* **Data excerpts**
————
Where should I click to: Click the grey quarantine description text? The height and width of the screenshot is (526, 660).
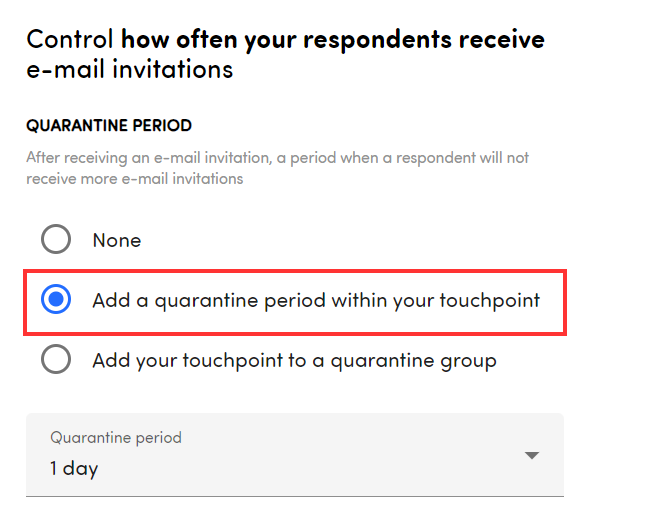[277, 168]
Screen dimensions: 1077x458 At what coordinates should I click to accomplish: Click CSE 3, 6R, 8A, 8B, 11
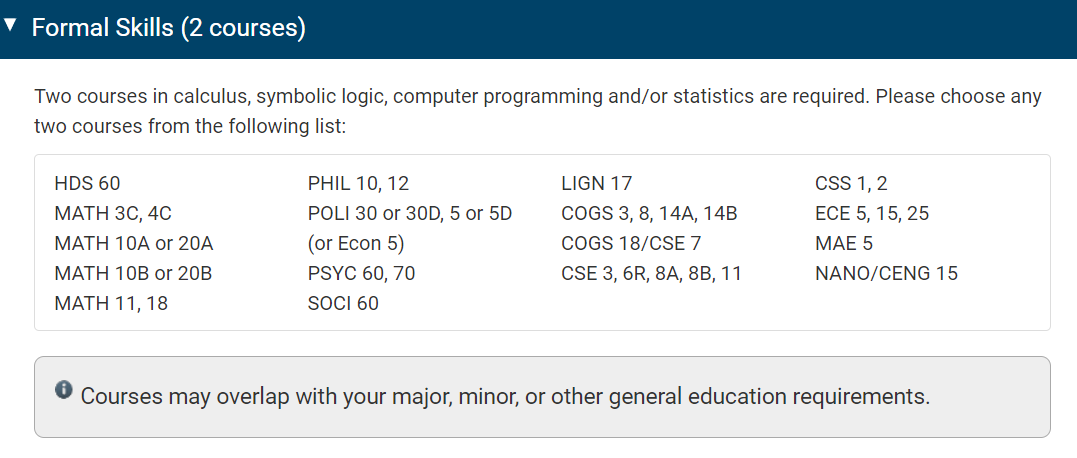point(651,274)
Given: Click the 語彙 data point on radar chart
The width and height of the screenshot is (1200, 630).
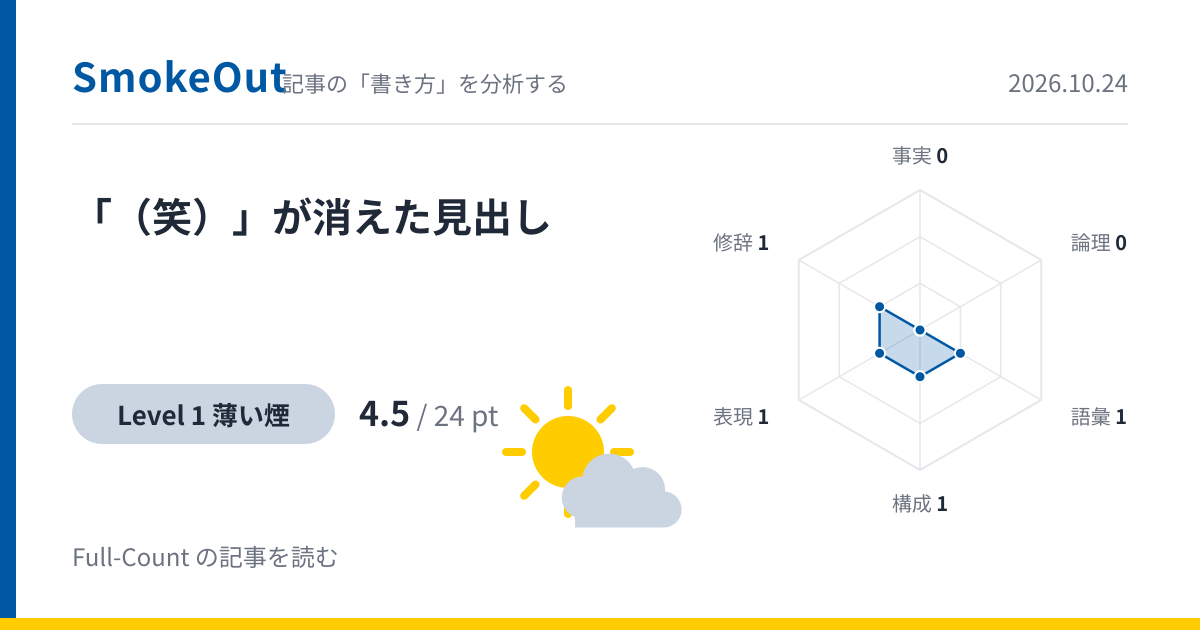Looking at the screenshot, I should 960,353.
————
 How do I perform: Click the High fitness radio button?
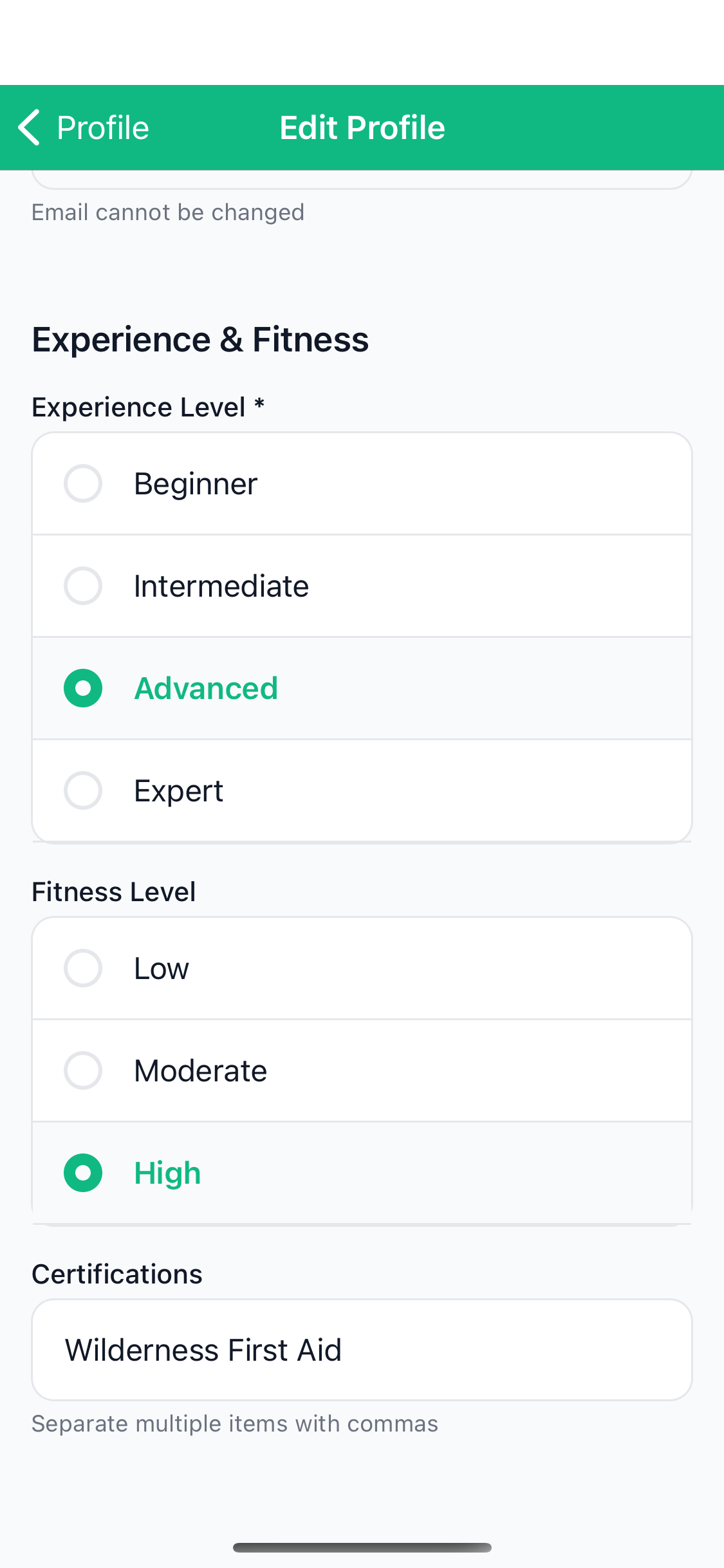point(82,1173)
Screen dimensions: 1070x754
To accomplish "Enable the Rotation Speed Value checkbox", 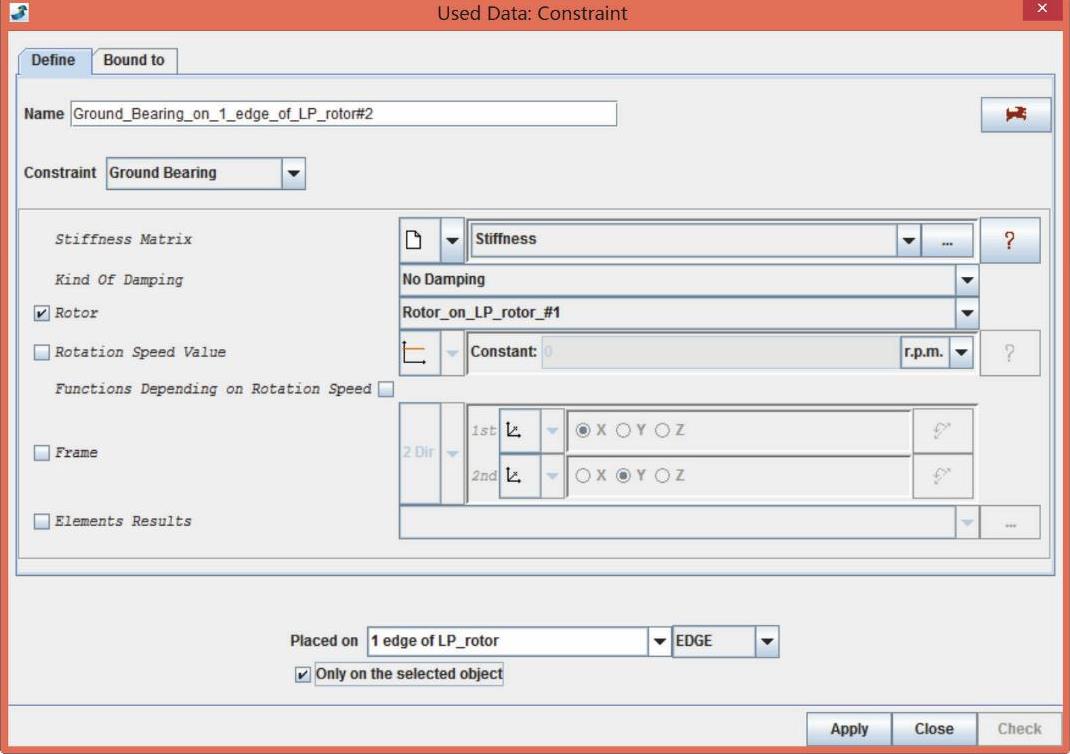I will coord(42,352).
————
* **Prompt**
Can you output the records as a two-column CSV with columns instruction and response? Start with the line that contains "Where should I" and go on through the line that contains "Looking at the screenshot, I should 960,353.". Give one row per record, put each field in quotes, turn line breaks into spaces, and leave the pictures out.

* **Solution**
instruction,response
"Where should I click to: Click the grey quarantine description text? The height and width of the screenshot is (526, 660).","[277, 168]"
"Screen dimensions: 1077x458 At what coordinates should I click to accomplish: Click CSE 3, 6R, 8A, 8B, 11","point(651,274)"
"Given: Click the 語彙 data point on radar chart The width and height of the screenshot is (1200, 630).","Looking at the screenshot, I should 960,353."